记者:这是一个很高的目标,做起来很难,在具体运作中有哪些措施来保障刊物宗旨的实现?

吴国盛:为了保障学术的纯粹性,《哲学门》从一开始就强调学术规范,严格采用国际通行的双盲审稿制度,而且每篇文章都请编委附有千字审稿意见,避免出现名角出场,友情出演等现象。《哲学门》虽是北大哲学系创办,但编委会成员涵盖了全国各地哲学教学和科研机构的知名人士,这无疑让刊物有更大的包容性,使其成为中国哲学界共同的事业。从今年已发稿的两期内容看,不论是话题的广泛深刻和创造性及稿源的丰富性都差强人意。我们有理由期待《哲学门》成为学者们全球范围内相互对话的园地,成为中国21世纪创造性的哲学理论和流派的助产士。

记者:作为一家地方专业出版社,湖北教育出版社在资金和人力上支持纯学术辑刊《哲学门》的出版,是出于什么样的考虑?

袁定坤:从出版社的角度讲,我们承担这一高层次的纯学术辑刊的出版任务,主要有以下几点想法:

一、对出书思路的考虑。我们湖北教育出版社的出版理念是:弘扬学术,传播新知,服务教育。这三句话12个字把我社的图书结构大致划分为三大板块,即学术类图书,普及性、知识性图书和教育类图书。在学术类图书的出版方向上,我们确定了三大主攻方向:一是对中华传统文化(包括荆楚地域文化)的现、当代学术成果的整理推介,二是对中外翻译理论、翻译学、翻译家随笔等学术文化图书的整理出版,三是对科学技术史方面的图书的出版。而与北大哲学系联姻出版《哲学门》,从某种程度上体现了这一出书思路。
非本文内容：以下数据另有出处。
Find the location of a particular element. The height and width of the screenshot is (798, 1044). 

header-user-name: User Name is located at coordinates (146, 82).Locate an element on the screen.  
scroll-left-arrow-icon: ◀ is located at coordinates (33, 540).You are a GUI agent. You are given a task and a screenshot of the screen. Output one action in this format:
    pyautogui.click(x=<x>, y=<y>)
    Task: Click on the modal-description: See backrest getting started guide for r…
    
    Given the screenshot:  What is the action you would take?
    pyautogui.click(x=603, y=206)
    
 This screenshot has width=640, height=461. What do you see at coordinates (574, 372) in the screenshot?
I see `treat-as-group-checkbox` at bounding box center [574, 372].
二是对《哲学门》的认识。《哲学门》的出版意义不在经济效益,而在于它满足了学术研究的需求,满足了哲学学科建设的需求。这是一本高档次的纯学术辑刊,它的读者群不是在大众层次的,而是在专业层次的、精英层次的。试想,一个国家、一个民族,要提升全民族的文化素质,不可能没有精英文化的引导。所以我们认为,出好《哲学门》,对于推动当代学术研究和哲学学科建设,对于提升全民族的整体文化素质,是有实实在在的意义的。

《哲学门》由北大哲学系主编,北京大学哲学系在哲学研究领域具有举足轻重的地位和影响。北大的一批专家学者,包括叶朗先生、赵敦华先生、吴国盛先生等都是我们敬重的学者,有的是我们的老朋友,现在又是我们的合作伙伴,这是我们乐意出版《哲学门》的重要原因之一。

除出版《哲学门》外,在哲学类图书方面,我们即将推出一代哲学大师熊十力先生的全集,正在酝酿整理重印20世纪40年代中国哲学会组织出版的一批代表中国近、现代学术研究高峰的哲学专著。湖北高校密集,社科研究力量雄厚,且湖北拥有熊十力、汤用彤等一大批在近、现代哲学史上有影响的哲学大师。这些都是我们出版《哲学门》的土壤和优势。

三、《哲学门》第一卷第一册出版后,获得了广泛的社会认同。作为出版社,这加重了我们的使命感、责任感。下一步,我们要高度重视这项工作,加强对这项工作的领导;加大编辑力量的投入和相应的资金投入,以保证辑刊的编辑质量和装帧印刷质量。另外,还要和北大方面商量,重点解决发行问题,以期让更多的学者、科研人员和哲学爱好者能读到《哲学门》。